彼女の勇気と、誰のためでもなく自分自身の才能を信じる心から生まれた歌声は、冷たい氷の街の隅々まで響き渡った。
その音は、まるで暖炉の炎のように熱く、時計塔を覆う分厚い霜と氷を突き刺した。
歌声が強くなるにつれて、ココロの周りの空気が、シャンパンゴールドに輝き始めた。
それは、ココロの才能と希望の輝きが、ついに光となって解放された証拠だった。
キン、キン、キン――!
巨大な時計塔の氷の表面から、亀裂が走り始めた。その亀裂を伝って、ココロの歌声の光が中へと流れ込んでいく。
シロツグは歓喜の声を上げた。彼の首の砂時計は、もはやチリチリという微かな音ではなく、祝福するように賑やかに金の砂を落とし続けている。砂時計からあふれ出た金のきらめきが、ココロの足元から螺旋を描きながら、時計塔へと昇っていった。
ココロは、自分の歌声が、冷たい壁にぶつかって消えるのではなく、街の時間を動かし、温め直しているのを肌で感じた。
その瞬間、空中に無数に漂っていた虹色の氷の結晶(失われた歌の残骸)が、ココロの歌声に吸い寄せられるように、一斉に溶け始めた。溶けた結晶は、水となって地面に落ちるのではなく、無数の小さな光の粒へと変化した。
光の粒は、まるで再会を喜ぶかのように、ココロの歌声に合わせて優しくきらめき、跳ね回る。
そして、ついに時計塔を覆っていた氷が、ガラガラと音を立てて崩れ落ちた。氷は地面に落ちる前に温かい水蒸気となって消え、その熱が、街全体を優しく包み込んだ。
チク、タク、チク、タク……
何の音もなかった街に、時計塔の針が時を刻む、確かな音が響き渡った。時が再び動き出したのだ。
ココロは、達成感と喜びで胸がいっぱいになった。彼女の歌声は、沈黙に敗北しなかった。それどころか、止まっていた街の時間を動かすほどの強いきらめきを放ったのだ。

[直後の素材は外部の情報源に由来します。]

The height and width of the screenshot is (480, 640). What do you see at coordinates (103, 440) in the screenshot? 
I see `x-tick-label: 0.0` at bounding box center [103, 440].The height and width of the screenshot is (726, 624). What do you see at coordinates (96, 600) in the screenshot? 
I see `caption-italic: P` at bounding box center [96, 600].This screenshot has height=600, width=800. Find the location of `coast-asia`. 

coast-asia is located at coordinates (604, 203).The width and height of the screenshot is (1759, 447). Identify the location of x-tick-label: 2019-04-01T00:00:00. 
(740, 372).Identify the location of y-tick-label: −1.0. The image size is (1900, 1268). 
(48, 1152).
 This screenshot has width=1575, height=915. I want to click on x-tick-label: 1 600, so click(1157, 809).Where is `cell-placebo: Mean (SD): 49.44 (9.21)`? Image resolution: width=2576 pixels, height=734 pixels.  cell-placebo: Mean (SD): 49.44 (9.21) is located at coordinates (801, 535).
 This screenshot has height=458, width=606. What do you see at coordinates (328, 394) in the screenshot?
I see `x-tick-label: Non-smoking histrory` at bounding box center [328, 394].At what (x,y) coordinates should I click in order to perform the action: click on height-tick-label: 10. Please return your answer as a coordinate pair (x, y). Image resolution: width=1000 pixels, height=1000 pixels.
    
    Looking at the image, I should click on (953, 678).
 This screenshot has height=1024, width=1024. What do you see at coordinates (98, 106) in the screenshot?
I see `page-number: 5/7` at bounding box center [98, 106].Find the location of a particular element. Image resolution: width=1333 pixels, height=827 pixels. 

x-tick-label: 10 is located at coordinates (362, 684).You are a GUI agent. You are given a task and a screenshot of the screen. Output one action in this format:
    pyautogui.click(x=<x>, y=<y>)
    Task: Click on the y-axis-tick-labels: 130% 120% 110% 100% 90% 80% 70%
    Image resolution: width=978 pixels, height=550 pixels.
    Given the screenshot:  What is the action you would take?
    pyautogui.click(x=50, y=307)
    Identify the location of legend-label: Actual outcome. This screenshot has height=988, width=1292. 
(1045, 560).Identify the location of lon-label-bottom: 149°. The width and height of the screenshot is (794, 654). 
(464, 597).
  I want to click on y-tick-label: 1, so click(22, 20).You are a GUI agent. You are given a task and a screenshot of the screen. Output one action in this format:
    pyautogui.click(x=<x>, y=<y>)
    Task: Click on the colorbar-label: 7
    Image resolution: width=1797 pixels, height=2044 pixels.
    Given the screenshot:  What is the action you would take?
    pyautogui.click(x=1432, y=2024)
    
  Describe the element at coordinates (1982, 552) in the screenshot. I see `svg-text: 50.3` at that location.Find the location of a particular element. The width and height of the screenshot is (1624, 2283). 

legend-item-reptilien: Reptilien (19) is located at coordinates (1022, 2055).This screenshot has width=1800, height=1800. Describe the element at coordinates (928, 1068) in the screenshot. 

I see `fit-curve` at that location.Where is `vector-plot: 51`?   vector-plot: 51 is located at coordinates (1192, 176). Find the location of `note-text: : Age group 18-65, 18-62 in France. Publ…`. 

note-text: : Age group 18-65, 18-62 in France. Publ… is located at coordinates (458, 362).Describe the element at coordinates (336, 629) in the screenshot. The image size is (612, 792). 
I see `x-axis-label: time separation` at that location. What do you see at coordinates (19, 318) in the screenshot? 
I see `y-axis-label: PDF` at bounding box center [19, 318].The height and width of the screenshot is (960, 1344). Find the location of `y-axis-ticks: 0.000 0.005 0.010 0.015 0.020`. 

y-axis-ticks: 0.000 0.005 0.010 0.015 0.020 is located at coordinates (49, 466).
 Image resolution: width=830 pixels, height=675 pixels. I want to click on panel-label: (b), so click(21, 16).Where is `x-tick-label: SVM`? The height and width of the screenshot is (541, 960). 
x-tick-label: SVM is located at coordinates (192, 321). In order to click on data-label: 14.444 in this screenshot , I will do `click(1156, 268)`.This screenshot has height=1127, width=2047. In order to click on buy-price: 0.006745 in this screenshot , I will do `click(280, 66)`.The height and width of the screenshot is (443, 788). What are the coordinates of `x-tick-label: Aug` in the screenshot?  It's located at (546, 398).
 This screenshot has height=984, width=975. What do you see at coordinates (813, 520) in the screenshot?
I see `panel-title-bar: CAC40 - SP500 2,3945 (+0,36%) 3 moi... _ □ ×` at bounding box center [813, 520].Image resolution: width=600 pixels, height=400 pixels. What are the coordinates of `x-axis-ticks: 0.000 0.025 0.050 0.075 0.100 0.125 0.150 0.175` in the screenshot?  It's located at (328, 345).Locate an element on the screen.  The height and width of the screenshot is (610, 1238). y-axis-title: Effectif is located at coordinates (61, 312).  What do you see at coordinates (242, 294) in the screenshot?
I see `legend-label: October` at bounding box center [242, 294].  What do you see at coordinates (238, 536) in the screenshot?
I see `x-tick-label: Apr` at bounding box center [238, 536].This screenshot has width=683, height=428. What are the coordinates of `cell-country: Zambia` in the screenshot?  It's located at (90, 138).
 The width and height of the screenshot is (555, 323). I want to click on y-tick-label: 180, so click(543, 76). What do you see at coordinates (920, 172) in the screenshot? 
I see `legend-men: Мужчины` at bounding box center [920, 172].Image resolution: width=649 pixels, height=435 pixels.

「ありがとう、ココロ。君の歌声は、この街の希望を救ったんだ」
シロツグがココロの肩に跳び乗ったとき、ココロの体が暖かい光に包まれた。シロツグの砂時計の金のきらめきが、異世界への扉となる。
ココロが目を開けると、再び雪が降る、現実の公園に座っていた。シロツグの姿はもうない。
しかし、ココロの心は以前とは全く違っていた。
彼女は立ち上がり、大きく息を吸い込んだ。
そして、誰にも聞かれなくてもいい、ただ自分自身のために、歌い始めた。
自分の歌声が、冷たい雪に吸い込まれて消えることはない。
なぜなら、その歌声には、止まった時間を動かすほどの、温かい輝きが宿っていることを知ったからだ。
ココロの瞳には、シロツグの砂時計の金のきらめきが宿り、彼女は自信を持って、次の雪の日へと歩き出した。